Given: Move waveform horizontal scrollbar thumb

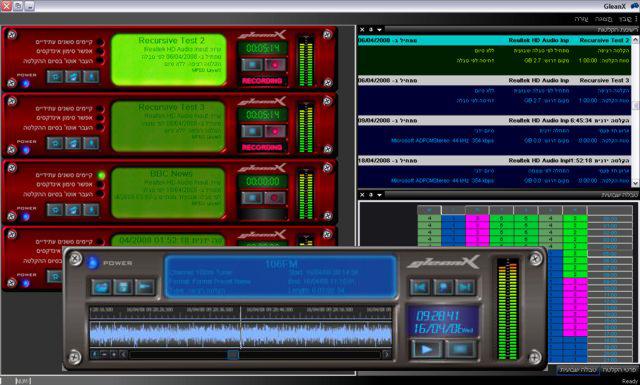Looking at the screenshot, I should click(x=233, y=354).
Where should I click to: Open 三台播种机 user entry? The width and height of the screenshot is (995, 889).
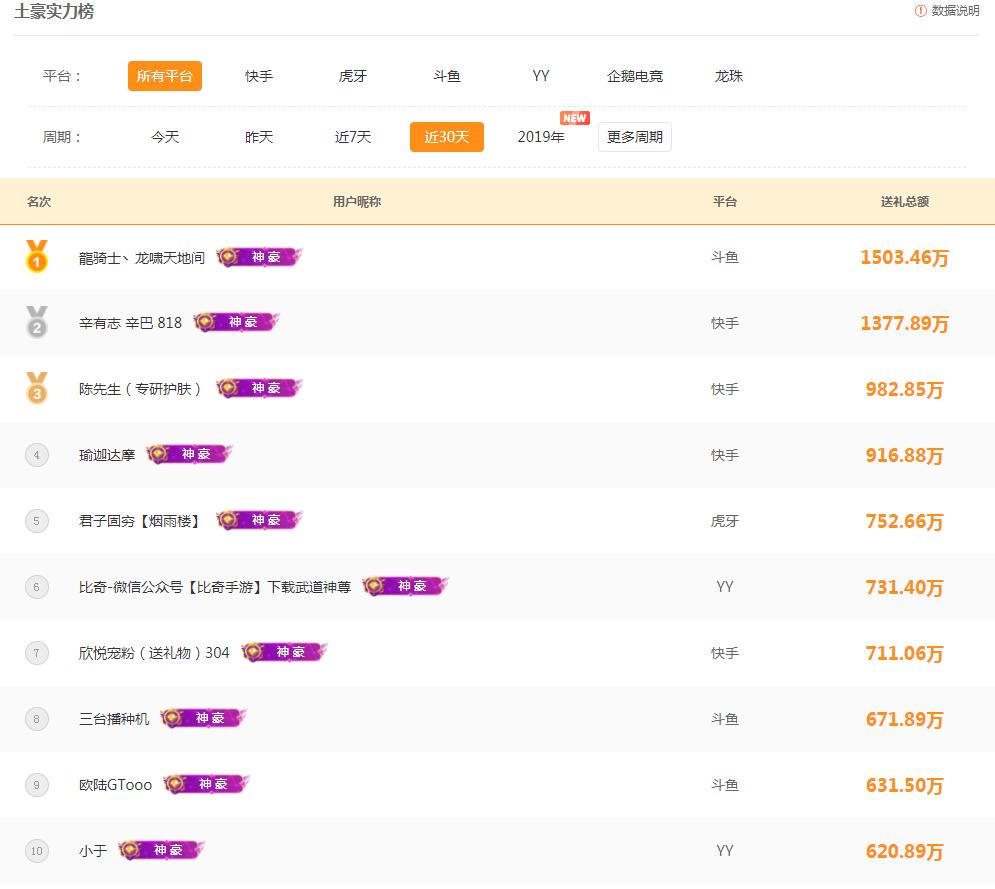point(114,719)
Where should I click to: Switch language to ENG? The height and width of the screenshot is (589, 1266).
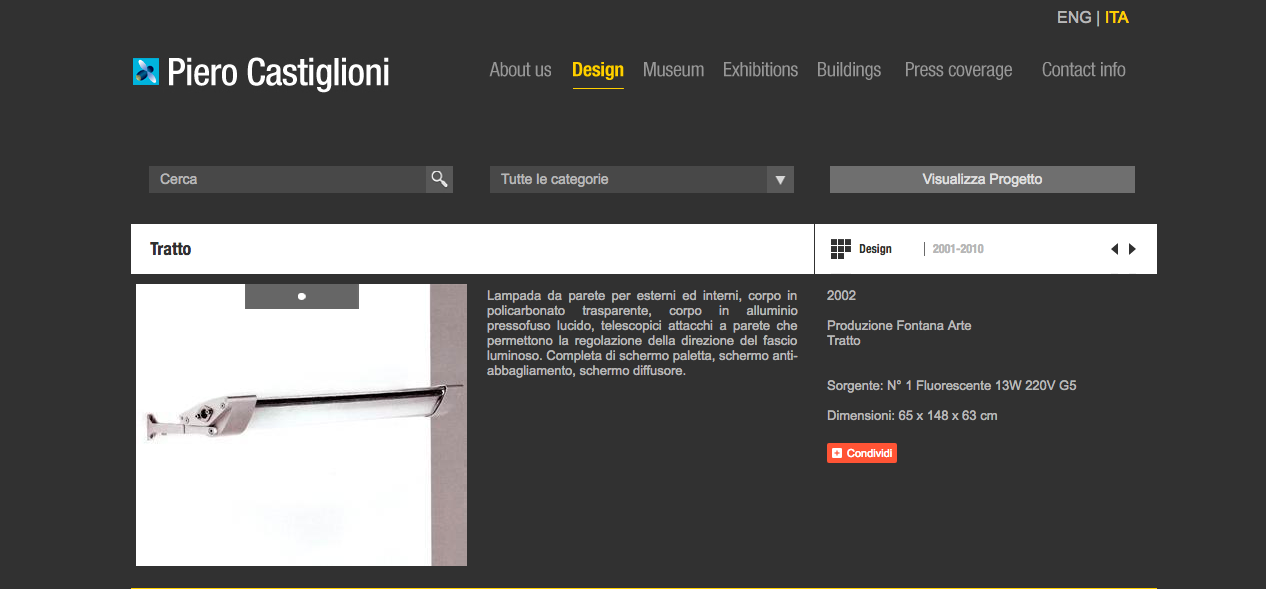pos(1073,18)
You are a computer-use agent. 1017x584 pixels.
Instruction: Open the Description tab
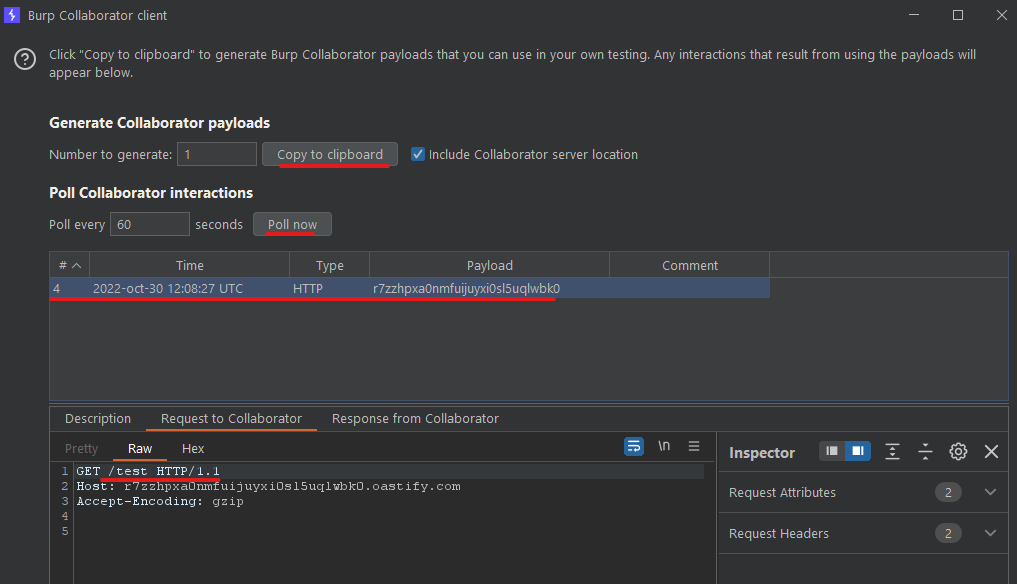tap(98, 419)
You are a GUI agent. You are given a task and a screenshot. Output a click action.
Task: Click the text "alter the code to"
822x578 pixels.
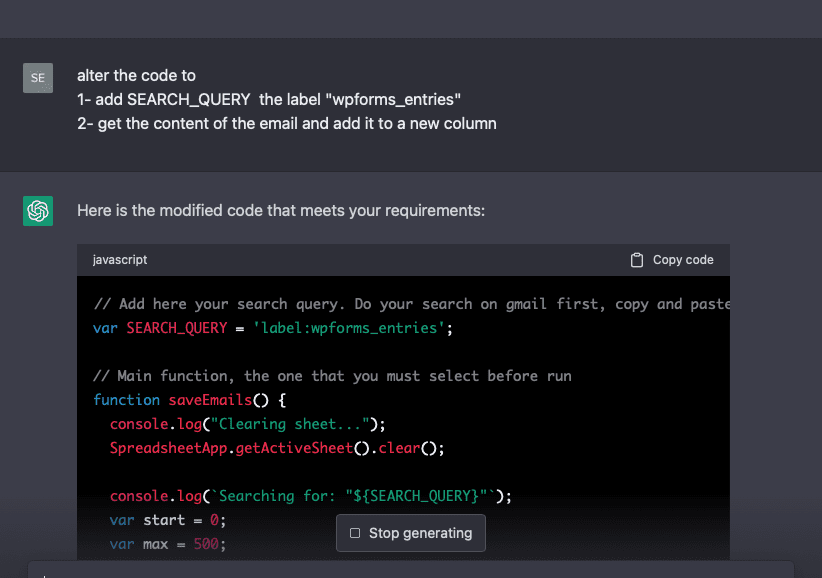136,76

· · · · ·

Where a picture appears, skip it and copy the rest of the data word for word.

Given: Move waveform horizontal scrollbar thumb

Looking at the screenshot, I should click(x=233, y=354).
Where should I click to: Open 三台播种机 user entry? The width and height of the screenshot is (995, 889).
point(114,719)
Where should I click to: Switch language to ENG? The height and width of the screenshot is (589, 1266).
pos(1073,18)
You are a computer-use agent. 1017x584 pixels.
Instruction: Open the Description tab
tap(98, 419)
You are a GUI agent. You are given a task and a screenshot. Output a click action.
Task: Click the text "alter the code to"
822x578 pixels.
136,76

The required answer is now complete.